> _Work to complete_: Below are some records. Return exactly the lines from the one containing "Given: Click the play-next-frame bracket icon" through the one containing "Image resolution: width=1000", both included, and only those.

> _The records_:

************

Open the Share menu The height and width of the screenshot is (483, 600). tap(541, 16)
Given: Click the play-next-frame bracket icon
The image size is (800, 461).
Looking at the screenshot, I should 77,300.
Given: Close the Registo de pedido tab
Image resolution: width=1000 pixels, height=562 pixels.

************

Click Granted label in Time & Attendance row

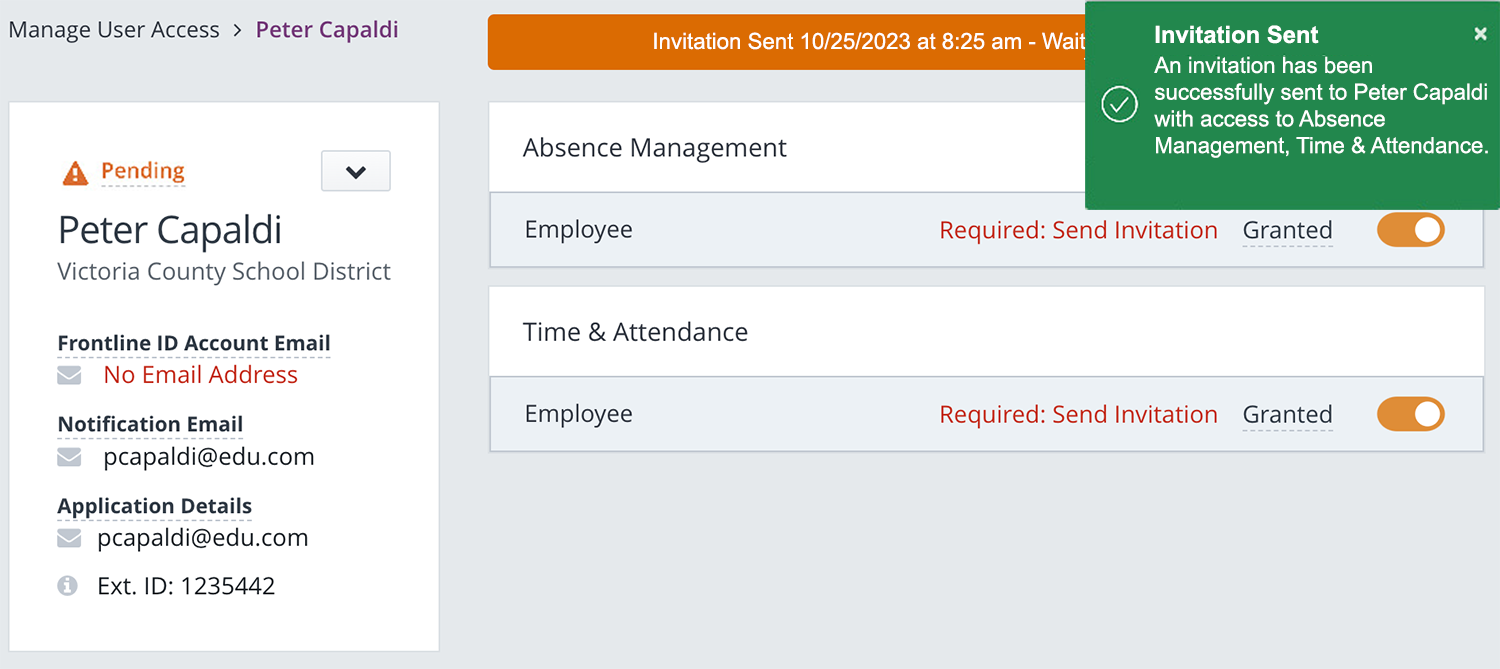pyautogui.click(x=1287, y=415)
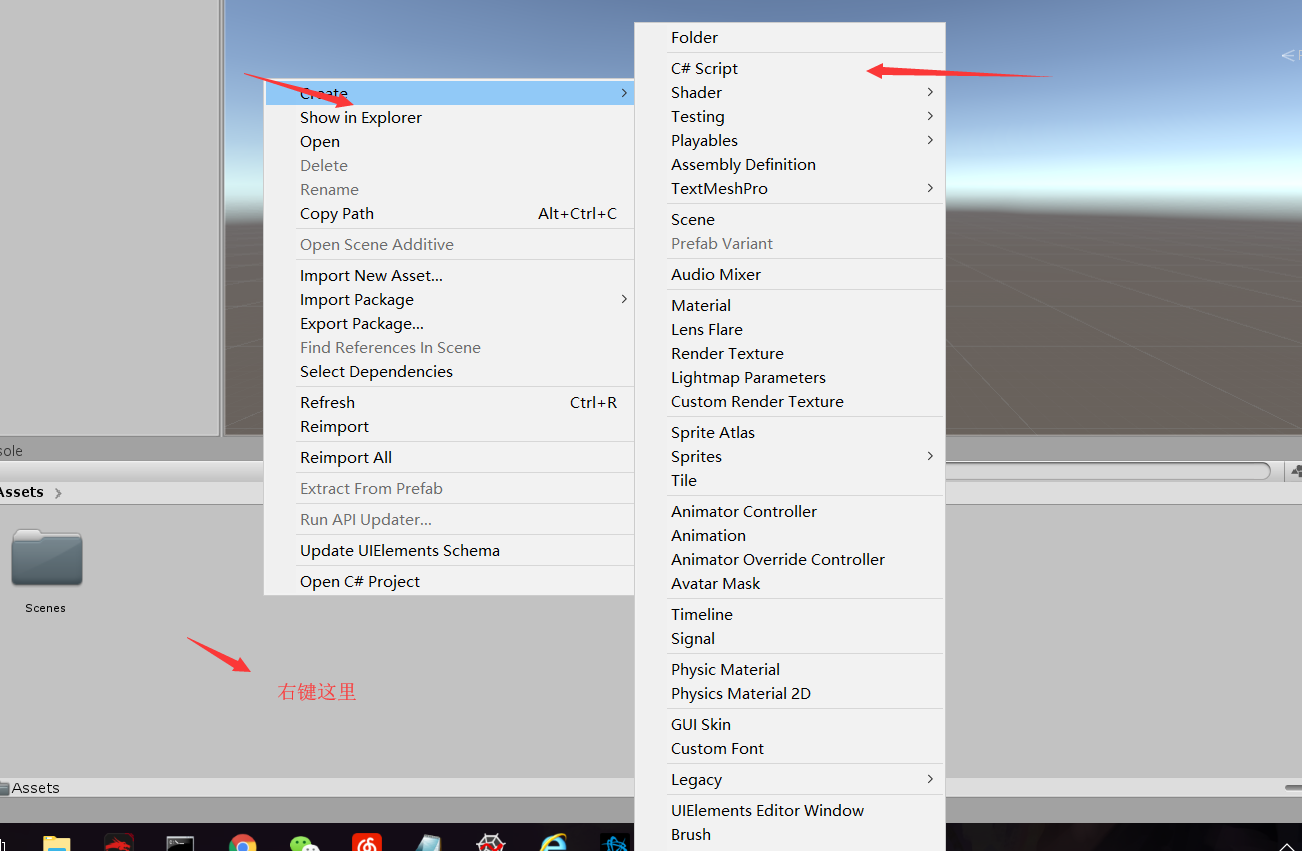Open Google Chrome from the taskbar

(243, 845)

************

> _Response to the task_:
Given: Click the play-next-frame bracket icon
The image size is (800, 461).
Looking at the screenshot, I should 77,300.
Given: Close the Registo de pedido tab
Image resolution: width=1000 pixels, height=562 pixels.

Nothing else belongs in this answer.